### Provided records
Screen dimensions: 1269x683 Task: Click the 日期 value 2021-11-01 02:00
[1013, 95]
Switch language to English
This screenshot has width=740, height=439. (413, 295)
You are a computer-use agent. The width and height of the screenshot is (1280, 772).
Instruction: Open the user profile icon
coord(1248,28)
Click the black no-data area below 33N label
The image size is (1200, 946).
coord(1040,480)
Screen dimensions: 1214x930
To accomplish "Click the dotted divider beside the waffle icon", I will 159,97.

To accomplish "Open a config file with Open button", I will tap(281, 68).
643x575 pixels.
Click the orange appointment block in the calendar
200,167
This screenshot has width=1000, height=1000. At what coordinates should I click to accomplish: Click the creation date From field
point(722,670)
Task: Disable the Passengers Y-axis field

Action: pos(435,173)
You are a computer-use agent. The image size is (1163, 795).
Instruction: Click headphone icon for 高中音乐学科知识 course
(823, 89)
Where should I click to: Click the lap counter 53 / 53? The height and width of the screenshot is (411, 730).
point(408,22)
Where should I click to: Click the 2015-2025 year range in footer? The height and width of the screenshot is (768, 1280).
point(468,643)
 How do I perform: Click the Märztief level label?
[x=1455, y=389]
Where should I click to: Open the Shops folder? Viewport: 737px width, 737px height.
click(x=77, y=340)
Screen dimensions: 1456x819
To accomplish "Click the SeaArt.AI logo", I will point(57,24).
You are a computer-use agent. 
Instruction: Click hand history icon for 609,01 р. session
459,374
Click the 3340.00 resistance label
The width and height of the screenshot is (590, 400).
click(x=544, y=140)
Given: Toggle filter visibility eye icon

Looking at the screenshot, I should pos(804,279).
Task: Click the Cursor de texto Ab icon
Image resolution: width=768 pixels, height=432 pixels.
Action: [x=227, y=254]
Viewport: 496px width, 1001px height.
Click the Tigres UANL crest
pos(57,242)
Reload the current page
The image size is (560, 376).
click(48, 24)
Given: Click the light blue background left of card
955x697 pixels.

### Instructions for the task
Extract every line above exactly as it stands.

### Task answer
Screen dimensions: 1269x683 Task: Click the 日期 value 2021-11-01 02:00
[1013, 95]
Switch language to English
This screenshot has width=740, height=439. (413, 295)
You are a computer-use agent. The width and height of the screenshot is (1280, 772).
Instruction: Open the user profile icon
coord(1248,28)
Click the black no-data area below 33N label
The image size is (1200, 946).
coord(1040,480)
Screen dimensions: 1214x930
To accomplish "Click the dotted divider beside the waffle icon", I will 159,97.

To accomplish "Open a config file with Open button", I will tap(281, 68).
643x575 pixels.
Click the orange appointment block in the calendar
200,167
This screenshot has width=1000, height=1000. At what coordinates should I click to accomplish: Click the creation date From field
point(722,670)
Task: Disable the Passengers Y-axis field

Action: pos(435,173)
You are a computer-use agent. The image size is (1163, 795).
Instruction: Click headphone icon for 高中音乐学科知识 course
(823, 89)
Where should I click to: Click the lap counter 53 / 53? The height and width of the screenshot is (411, 730).
point(408,22)
Where should I click to: Click the 2015-2025 year range in footer? The height and width of the screenshot is (768, 1280).
point(468,643)
 How do I perform: Click the Märztief level label?
[x=1455, y=389]
Where should I click to: Open the Shops folder? Viewport: 737px width, 737px height.
click(x=77, y=340)
Screen dimensions: 1456x819
To accomplish "Click the SeaArt.AI logo", I will point(57,24).
You are a computer-use agent. 
Instruction: Click hand history icon for 609,01 р. session
459,374
Click the 3340.00 resistance label
The width and height of the screenshot is (590, 400).
click(x=544, y=140)
Given: Toggle filter visibility eye icon

Looking at the screenshot, I should pos(804,279).
Task: Click the Cursor de texto Ab icon
Image resolution: width=768 pixels, height=432 pixels.
Action: [x=227, y=254]
Viewport: 496px width, 1001px height.
Click the Tigres UANL crest
pos(57,242)
Reload the current page
The image size is (560, 376).
click(48, 24)
Given: Click the light blue background left of card
955x697 pixels.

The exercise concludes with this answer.